Judgement of the High Court of Australia

General Steel Industries v Commissioner for Railways is a decision of the High Court of Australia.

The case is notable in Australian jurisprudence for the principles that apply to summary terminations of proceedings.

According to LawCite, it is the 14th most cited decision of the High Court.

== Facts ==
General Steel Industries commenced an action against the Commissioner for Railways, seeking injunctions. It sought to restrain the infringement of a patent granted under the Patents Act.

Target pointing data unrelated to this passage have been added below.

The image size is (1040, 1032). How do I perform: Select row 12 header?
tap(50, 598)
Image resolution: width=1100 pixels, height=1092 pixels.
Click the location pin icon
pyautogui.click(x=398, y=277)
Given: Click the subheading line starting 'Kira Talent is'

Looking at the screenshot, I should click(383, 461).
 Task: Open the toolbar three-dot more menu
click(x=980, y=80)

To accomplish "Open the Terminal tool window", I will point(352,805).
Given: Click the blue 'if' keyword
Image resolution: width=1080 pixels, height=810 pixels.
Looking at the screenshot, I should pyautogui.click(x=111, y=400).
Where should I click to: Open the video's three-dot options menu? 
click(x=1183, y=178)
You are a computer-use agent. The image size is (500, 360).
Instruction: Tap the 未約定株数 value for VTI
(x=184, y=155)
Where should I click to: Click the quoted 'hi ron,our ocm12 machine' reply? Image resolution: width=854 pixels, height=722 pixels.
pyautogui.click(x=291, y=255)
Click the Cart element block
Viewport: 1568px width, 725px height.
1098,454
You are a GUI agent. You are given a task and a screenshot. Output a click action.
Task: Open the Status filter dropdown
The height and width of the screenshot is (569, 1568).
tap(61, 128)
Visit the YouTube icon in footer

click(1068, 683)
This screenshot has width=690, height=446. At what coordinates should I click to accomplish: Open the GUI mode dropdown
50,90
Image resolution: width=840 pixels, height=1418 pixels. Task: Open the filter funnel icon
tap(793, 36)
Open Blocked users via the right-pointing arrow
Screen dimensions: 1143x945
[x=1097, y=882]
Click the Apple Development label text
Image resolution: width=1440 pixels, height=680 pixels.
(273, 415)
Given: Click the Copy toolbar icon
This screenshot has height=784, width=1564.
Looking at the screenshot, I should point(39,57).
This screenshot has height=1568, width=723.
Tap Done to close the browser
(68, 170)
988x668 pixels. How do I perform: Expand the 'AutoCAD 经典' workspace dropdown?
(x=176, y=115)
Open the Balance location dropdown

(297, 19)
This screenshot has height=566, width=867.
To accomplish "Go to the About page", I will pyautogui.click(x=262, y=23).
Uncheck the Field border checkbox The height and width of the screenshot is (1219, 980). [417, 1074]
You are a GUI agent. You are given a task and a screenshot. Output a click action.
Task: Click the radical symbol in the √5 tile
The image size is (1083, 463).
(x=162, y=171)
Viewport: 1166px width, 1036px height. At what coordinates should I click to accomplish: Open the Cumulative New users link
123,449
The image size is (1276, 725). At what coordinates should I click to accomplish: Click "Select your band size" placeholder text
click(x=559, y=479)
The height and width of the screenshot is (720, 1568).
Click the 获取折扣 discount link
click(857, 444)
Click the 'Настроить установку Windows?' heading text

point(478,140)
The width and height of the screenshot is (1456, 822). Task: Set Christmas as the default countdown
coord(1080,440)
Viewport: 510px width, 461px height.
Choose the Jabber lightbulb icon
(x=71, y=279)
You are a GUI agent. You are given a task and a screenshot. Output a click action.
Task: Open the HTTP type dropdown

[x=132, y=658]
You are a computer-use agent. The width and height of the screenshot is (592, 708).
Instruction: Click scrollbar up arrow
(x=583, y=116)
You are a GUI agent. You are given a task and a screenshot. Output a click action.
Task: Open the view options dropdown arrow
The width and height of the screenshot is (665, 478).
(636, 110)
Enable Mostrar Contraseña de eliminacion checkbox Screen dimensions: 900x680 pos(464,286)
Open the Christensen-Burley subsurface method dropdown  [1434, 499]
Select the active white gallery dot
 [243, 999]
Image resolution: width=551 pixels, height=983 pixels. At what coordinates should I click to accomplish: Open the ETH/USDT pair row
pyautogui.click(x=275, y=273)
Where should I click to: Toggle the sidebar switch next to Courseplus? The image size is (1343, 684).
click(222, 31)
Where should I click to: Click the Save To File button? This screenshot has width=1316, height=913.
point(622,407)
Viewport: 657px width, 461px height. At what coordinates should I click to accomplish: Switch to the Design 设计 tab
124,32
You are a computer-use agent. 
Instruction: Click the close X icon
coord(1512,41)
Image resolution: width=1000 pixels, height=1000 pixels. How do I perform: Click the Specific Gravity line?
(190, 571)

The defendants requested that the court set aside the plaintiff's claim, on the grounds that the plaintiff did not have any cause of action. They sought an order under the High Court's inherent jurisdiction to prevent an abuse of process, as provided for in the High Court Rules.

== Judgement ==
Barwick CJ, writing the sole opinion; dismissed the plaintiff's action summarily, with costs.

In doing so, he described the principles that belie the jurisdiction of courts to terminate actions summarily. In a passage that has been subsequently cited more than 1000 times, he wrote:The plaintiff rightly points out that the jurisdiction summarily to terminate an action is to be sparingly employed and is not to be used except in a clear case where the Court is satisfied that it has the requisite material and the necessary assistance from the parties to reach a definite and certain conclusion. I have examined the case law on the subject, to some of which I was referred in argument and to which I append a list of references. There is no need for me to discuss in any detail the various decisions, some of which were given in cases in which the inherent jurisdiction of a court was invoked and others in cases in which counterpart rules to Order 26, r. 18, were the suggested source of authority to deal summarily with the claim in question. It is sufficient for me to say that these cases uniformly adhere to the view that the plaintiff ought not to be denied access to the customary tribunal which deals with actions of the kind he brings, unless his lack of a cause of action - if that be the ground on which the court is invited, as in this case, to exercise its powers of summary dismissal - is clearly demonstrated.

The test to be applied has been variously expressed; "so obviously untenable that it cannot possibly succeed"; "manifestly groundless"; "so manifestly faulty that it does not admit of argument"; "discloses a case which the Court is satisfied cannot succeed"; "under no possibility can there be a good cause of action"; "be manifest that to allow them" (the pleadings) "to stand would involve useless expense".He discussed the balance that must be struck between a party being 'saved from the vexation of the continuance of useless and futile proceedings' on the one hand; and parties not being 'improperly deprived of (an) opportunity for the trial of (the) case'. In light of that balance, he said that;'I do not think that the exercise of the jurisdiction should be reserved for those cases where argument is unnecessary to evoke the futility of the plaintiff's claim. Argument, perhaps even of an extensive kind, may be necessary to demonstrate that the case of the plaintiff is so clearly untenable that it cannot possibly succeed'

== Significance ==
The case is a landmark decision within Australia's civil procedure jurisprudence, and is often cited in cases where the threshold for summary termination is set by the Common Law. Due to the role it plays in that context, the case is one of Australia's most cited High Court cases.